Exercise aim - Where the string "agent" occurs in a line of the data below, that line should be copied.

Segment Open

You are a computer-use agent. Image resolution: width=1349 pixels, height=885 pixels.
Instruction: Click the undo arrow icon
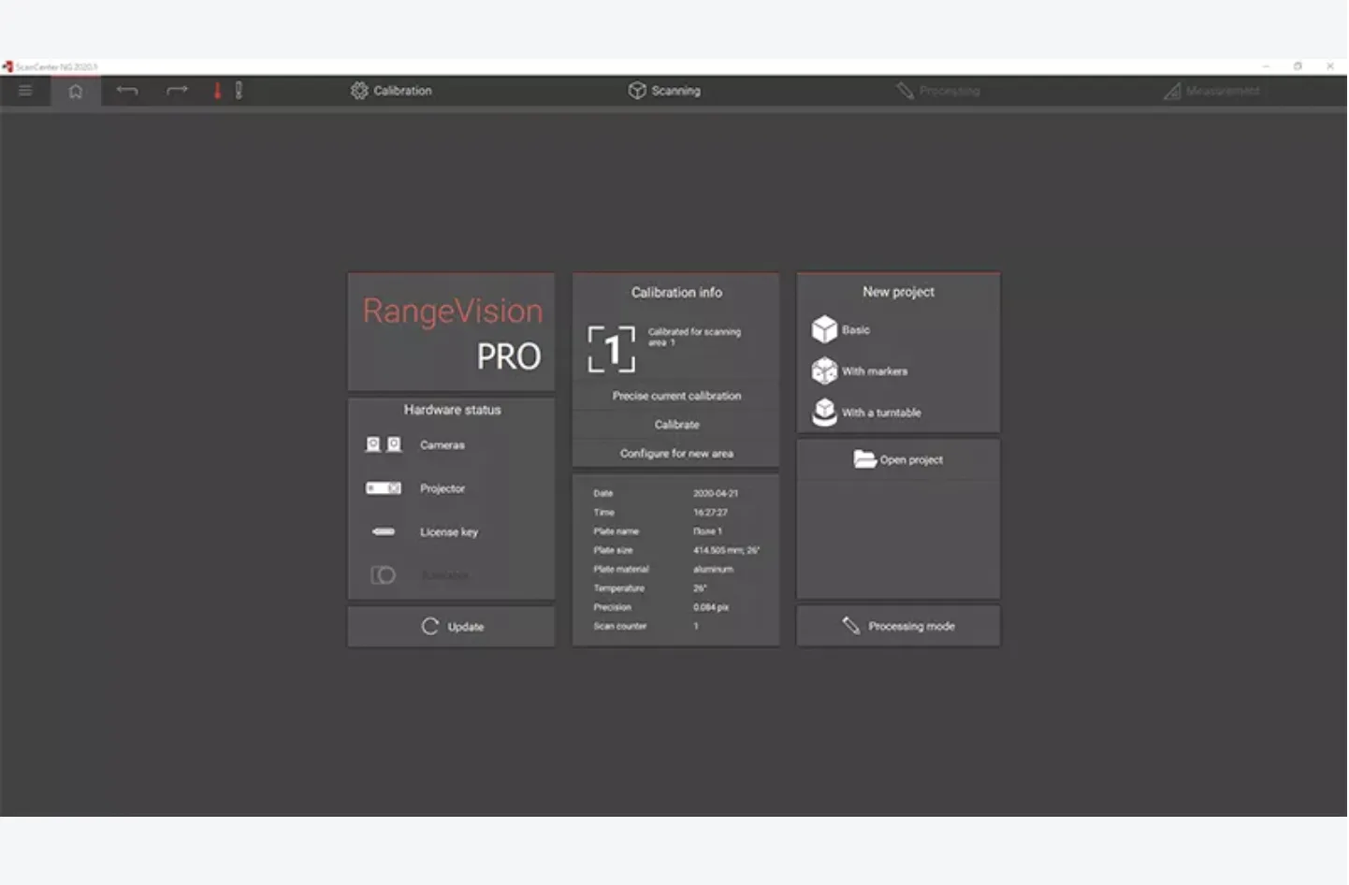click(127, 91)
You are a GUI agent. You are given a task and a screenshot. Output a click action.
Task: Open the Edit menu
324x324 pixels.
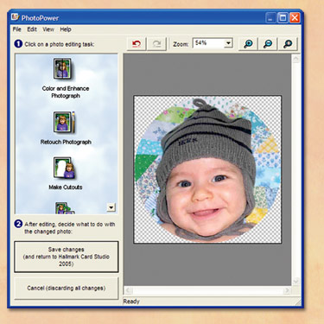coord(32,29)
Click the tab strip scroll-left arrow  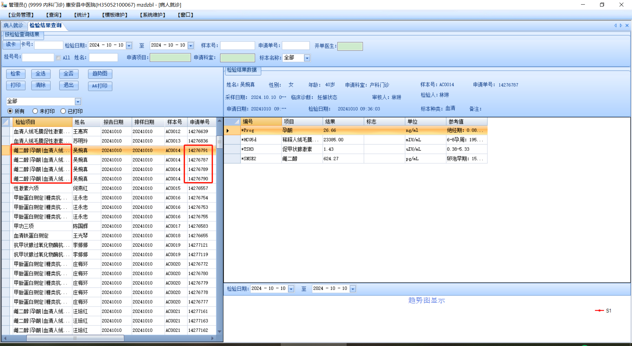(615, 25)
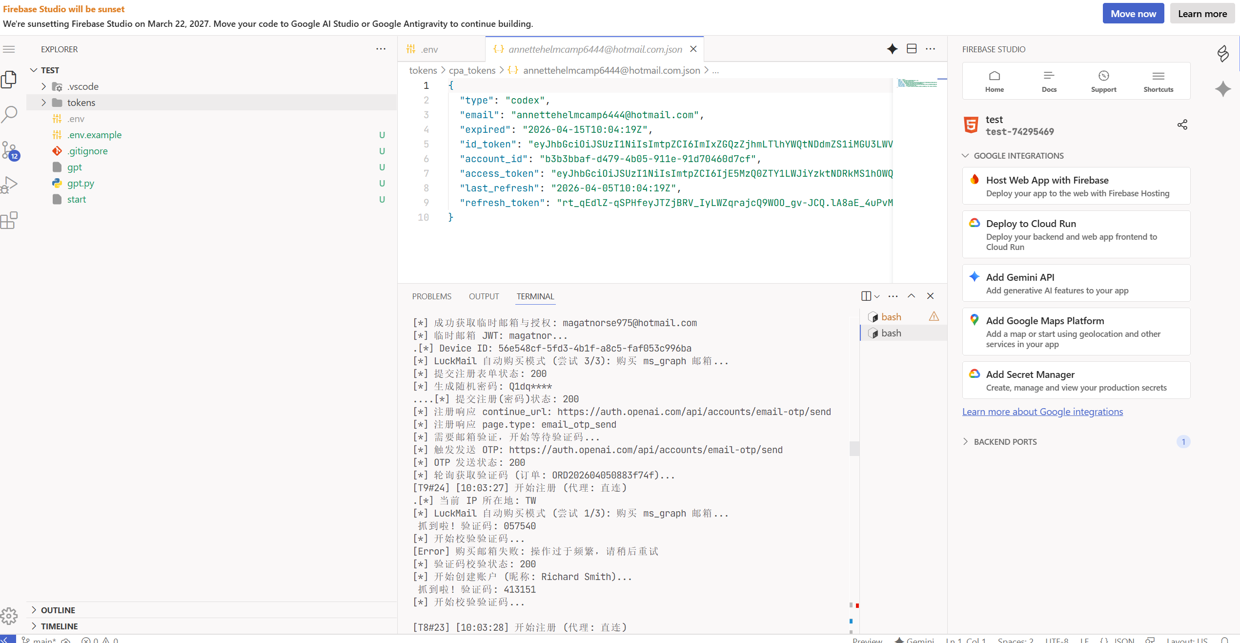Click the Move now button
Viewport: 1240px width, 643px height.
point(1133,14)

Segment Closed

Answer box -
You are a computer-use agent. Image resolution: width=1349 pixels, height=885 pixels.
You are a GUI agent. You are given a task and a screenshot. Output a click action.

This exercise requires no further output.